In particolare, il giudice capo della Corte d’Appello dello Stato di New York, Janet DiFiore, nella decisione che ha ottenuto una maggioranza di 5 voti (a fronte di 2 contrari) ha argomentato:
«Pur non mettendo in discussione le capacità degli elefanti, rigettiamo gli argomenti portati dai querelanti. Habeas Corpus è un mezzo procedurale volto a garantire i diritti di libertà degli esseri umani trattenuti illegalmente, non degli animali non umani».
I due giudici, Jenny Rivera e Rowan D. Wilson, che hanno espresso il parere di minoranza, dichiarandosi quindi a favore del riconoscimento dello status di “persona” per Happy, hanno chiarito che «la sua cattività è intrinsecamente ingiusta e disumana», essa rappresenta un «affronto alla società civile e per ogni giorno in cui resta prigioniera anche noi perdiamo qualcosa».
Nonhuman, delusa dal parere di maggioranza, ha elogiato, invece, i giudici di minoranza dichiarando di intravedere nei due dissensi «un segno importante di speranza per un futuro in cui gli elefanti non debbano più soffrire come è capitato a Happy e in cui i diritti dei non umani siano tutelati alla pari di quelli degli umani».

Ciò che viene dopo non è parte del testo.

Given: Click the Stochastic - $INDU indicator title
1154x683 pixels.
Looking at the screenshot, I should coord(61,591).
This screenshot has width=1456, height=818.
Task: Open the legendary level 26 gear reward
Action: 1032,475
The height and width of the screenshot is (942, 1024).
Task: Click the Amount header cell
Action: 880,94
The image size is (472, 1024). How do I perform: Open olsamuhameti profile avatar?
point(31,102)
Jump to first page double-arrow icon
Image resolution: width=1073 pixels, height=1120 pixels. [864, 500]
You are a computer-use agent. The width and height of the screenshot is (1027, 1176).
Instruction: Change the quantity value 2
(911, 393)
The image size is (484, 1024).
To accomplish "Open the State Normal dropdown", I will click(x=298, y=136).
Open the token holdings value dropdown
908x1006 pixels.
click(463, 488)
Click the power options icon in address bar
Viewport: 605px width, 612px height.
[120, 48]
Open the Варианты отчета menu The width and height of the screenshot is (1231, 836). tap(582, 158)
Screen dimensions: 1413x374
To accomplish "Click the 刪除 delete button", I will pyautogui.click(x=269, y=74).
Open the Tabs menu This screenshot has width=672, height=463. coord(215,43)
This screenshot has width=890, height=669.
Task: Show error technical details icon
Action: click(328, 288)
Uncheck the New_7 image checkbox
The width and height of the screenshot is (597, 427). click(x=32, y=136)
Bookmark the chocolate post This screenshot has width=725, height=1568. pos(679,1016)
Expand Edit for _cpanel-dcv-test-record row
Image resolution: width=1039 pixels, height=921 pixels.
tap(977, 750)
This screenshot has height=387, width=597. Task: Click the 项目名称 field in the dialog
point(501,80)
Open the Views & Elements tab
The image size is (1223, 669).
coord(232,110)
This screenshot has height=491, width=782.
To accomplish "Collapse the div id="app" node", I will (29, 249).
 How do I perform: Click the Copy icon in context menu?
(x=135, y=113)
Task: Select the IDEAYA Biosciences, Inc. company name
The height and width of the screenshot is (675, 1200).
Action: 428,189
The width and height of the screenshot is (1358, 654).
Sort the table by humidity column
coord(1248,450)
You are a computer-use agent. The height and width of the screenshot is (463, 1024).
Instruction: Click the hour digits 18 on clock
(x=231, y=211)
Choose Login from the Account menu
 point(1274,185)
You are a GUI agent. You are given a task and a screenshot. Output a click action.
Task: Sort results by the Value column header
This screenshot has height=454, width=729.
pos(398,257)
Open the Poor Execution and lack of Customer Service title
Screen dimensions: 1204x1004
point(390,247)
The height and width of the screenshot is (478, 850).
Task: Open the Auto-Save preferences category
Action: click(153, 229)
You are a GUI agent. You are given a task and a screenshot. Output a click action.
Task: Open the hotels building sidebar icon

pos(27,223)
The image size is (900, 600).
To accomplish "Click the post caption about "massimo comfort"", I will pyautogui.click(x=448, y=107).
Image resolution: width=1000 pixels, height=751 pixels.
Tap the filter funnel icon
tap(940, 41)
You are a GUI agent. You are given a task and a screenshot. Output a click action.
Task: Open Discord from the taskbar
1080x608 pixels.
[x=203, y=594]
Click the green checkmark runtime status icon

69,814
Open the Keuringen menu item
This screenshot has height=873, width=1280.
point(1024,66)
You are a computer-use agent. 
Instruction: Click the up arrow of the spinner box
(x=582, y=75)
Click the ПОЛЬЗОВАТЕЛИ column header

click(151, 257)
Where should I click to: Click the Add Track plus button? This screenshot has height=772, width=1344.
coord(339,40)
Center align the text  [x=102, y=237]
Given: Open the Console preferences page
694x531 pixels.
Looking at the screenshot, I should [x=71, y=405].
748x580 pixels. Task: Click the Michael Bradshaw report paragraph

Se la Corte di Appello dello Stato di New York si fosse pronunciata favorevolmente, la decisione avrebbe costituito un precedente giurisprudenziale rilevante per altre azioni a tutela di animali detenuti in cattività; la stessa giudice DiFiore ha dichiarato che una decisone a favore di Happy avrebbe determinato un «enorme impatto destabilizzante» sulla società.
Appare, invece, del tutto auspicabile e quanto più impellente la necessità di un «enorme impatto destabilizzante», che risvegli finalmente le coscienze da quel torpore di ingiustizia legalizzata a cui si sono ormai abituate: solo una logica che reifica gli altri animali, che li considera meri oggetti di cui disporre per soddisfare i propri bisogni ed interessi, può tollerare la cattività. Animali asserviti ai desideri degli umani, costretti ad una vita di patimenti e silenziosa sofferenza, resi strumenti di diletto privati della propria natura e brutalizzati nella propria integrità di esseri senzienti.
Se l’unico modo per garantire una vita degna agli animali è attribuire loro diritti riconosciuti solo agli umani, la strada da percorrere è ancora assai lunga: si tratta di una logica perniciosa quella che porta a considerare gli animali non come meritevoli di tutela in quanto portatori di diritti propri, ma solo attraverso l’attribuzione ad essi di diritti umani.
Non è più rinviabile, anche a fronte dei progressi scientifici ed etologici perseguiti, una nuova idea di giustizia che travalichi i confini di specie e sia realmente inclusiva.
Non si può più fingere di non vedere l’elefante nella stanza.